Enviada em 09/10/2021

A organização Humane Society International, para tentar envolver mais pessoas na missão de banir testes em animais, lançou em 2021 o curta-metragem “Salve o Ralph” que retrata a dura rotina de um coelho como cobaia em um laboratório. Nesse contexto, certos experimentos científicos realizados no Brasil, de forma semelhante à mostrada no filme, ainda utilizam diferentes espécies de animais em testes. No entanto, apesar de opiniões contrárias, observa-se que reverter esse cenário é uma ação desafiadora, já que, se por um lado tal uso é danoso aos seres utilizados, por outro muitas pesquisas dependem da utilização de cobaias não humanas para serem realizadas.

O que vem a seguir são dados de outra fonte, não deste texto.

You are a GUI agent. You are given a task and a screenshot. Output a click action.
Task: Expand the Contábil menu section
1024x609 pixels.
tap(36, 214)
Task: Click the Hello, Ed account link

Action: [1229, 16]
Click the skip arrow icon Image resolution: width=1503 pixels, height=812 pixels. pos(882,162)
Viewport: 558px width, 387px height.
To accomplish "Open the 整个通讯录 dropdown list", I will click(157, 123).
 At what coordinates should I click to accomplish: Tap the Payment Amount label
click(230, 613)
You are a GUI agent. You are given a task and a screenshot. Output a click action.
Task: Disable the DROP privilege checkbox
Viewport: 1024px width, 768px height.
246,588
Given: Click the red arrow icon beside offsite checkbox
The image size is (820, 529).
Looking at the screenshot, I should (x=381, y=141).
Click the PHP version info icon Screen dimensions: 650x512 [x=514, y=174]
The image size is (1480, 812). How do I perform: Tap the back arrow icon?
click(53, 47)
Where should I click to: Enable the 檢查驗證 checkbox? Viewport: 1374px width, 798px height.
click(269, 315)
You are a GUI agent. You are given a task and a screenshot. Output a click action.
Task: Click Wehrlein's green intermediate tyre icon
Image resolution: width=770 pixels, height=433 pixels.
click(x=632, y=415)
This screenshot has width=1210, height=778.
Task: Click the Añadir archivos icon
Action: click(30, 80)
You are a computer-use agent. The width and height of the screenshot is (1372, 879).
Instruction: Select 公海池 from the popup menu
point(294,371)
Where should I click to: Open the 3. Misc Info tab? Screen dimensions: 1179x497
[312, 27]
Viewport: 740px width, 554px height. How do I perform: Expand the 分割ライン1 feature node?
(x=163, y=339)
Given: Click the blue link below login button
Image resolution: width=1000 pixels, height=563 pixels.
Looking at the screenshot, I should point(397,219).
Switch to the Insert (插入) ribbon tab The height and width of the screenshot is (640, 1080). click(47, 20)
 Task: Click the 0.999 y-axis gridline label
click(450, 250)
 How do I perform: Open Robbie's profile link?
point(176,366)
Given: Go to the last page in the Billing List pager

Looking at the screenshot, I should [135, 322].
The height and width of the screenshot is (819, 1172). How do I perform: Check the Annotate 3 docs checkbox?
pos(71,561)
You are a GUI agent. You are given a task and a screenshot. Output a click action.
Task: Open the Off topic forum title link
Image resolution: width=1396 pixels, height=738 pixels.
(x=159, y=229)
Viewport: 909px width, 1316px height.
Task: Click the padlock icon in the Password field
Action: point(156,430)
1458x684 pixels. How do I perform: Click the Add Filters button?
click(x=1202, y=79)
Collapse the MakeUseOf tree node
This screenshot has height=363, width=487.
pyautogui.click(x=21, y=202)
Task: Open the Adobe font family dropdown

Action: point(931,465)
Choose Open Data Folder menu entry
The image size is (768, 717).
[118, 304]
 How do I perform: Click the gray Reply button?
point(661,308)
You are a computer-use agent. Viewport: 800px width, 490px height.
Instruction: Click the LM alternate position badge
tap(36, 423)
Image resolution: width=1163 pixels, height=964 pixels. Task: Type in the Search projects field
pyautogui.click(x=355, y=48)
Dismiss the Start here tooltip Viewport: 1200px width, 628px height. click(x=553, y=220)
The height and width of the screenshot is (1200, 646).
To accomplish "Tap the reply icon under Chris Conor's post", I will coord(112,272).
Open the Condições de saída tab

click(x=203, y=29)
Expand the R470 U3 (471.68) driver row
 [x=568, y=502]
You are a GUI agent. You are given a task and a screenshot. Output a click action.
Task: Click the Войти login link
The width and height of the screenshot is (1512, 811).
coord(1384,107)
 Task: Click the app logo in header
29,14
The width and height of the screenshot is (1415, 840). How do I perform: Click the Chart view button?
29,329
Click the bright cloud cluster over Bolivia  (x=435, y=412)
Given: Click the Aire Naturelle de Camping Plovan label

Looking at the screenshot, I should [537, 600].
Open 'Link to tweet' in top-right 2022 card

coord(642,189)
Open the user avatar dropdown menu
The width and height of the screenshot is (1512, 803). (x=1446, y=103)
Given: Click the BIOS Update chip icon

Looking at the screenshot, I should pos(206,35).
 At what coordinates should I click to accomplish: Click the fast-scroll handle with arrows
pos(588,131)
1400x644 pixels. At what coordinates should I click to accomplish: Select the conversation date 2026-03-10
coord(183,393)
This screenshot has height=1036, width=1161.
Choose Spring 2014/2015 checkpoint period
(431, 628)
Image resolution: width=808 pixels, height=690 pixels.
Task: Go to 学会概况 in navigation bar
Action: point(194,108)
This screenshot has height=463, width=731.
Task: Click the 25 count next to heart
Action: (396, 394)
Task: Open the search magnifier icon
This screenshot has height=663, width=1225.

No âmbito dessa discussão, é notório destacar que o uso de animais para testes científicos, por vezes, prejudica seu bem-estar. Isso porque tais experimentos expõem as cobaias a diversos risco à saúde, pois visam observar se a substância que está sendo estudada, trará alguma reação negativa ou não após ser aplicada. Sobre isso, o Dr. John Pippin, diretor de assuntos acadêmicos do Comitê de Médicos por uma Medicina Responsável, considera que a utilização de animais em testes de laboratórios além de contradizer a ética e ser cruel, também, de forma geral, têm uma aplicabilidade baixa nos seres humanos. Desse modo, nota-se que tal prática pode vir a ser desnecessária, resultando no sofrimento em vão dos animais.

Contudo, ainda existem importantes pesquisas científicas que têm a necessidade de testar seus experimentos nessas cobaias. Esse contexto envolve estudos que em certo momento precisam de um organismo vivo para comprovar sua eficácia e por isso não podem utilizar os métodos alternativos, que não utilizam animais. Por exemplo, os experimentos para a criação de órgãos artificiais trabalham, em geral, com moldes que são produzidos in vitro e depois implantados em ratos ou porcos para testar características como a biocompatibilidade do órgão, como foi o caso do Laboratório de Células-tronco da Faculdade de Farmácia da UFRGS que realiza um trabalho para a construção de órgãos como pele e ossos fora do corpo. Assim, para atender essas pesquisas ainda são necessários avanços nos métodos que não usem animais para testes científicos.

Convém, portanto, ao Ministério da Ciência, Tecnologia e Inovações estimular pesquisas de criação e aprimoramento de métodos alternativos por meio do envio de maiores verbas para financiar projetos e estudos que tenham esse objetivo, como o Laboratório de Desenvolvimento e Validação de Métodos Alternativos para Avaliação de Segurança e Eficácia de Bioprodutos. Espera-se, com isso, estimular a aplicação desses métodos em mais pesquisas e testes científicos e proporcionar o fim de cenários como o apresentado em “Salve o Ralph”.